To do: Retype the records exactly.

[Data entries]
▼▼▼

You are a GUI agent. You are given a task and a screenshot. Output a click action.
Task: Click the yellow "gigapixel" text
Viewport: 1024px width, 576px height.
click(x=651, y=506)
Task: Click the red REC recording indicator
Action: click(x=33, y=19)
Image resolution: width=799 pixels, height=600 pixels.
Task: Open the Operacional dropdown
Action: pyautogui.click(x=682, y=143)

▲▲▲

Answer:
You are a GUI agent. You are given a task and a screenshot. Output a click action.
Task: Click the yellow "gigapixel" text
Viewport: 1024px width, 576px height.
click(x=651, y=506)
Task: Click the red REC recording indicator
Action: click(x=33, y=19)
Image resolution: width=799 pixels, height=600 pixels.
Task: Open the Operacional dropdown
Action: pyautogui.click(x=682, y=143)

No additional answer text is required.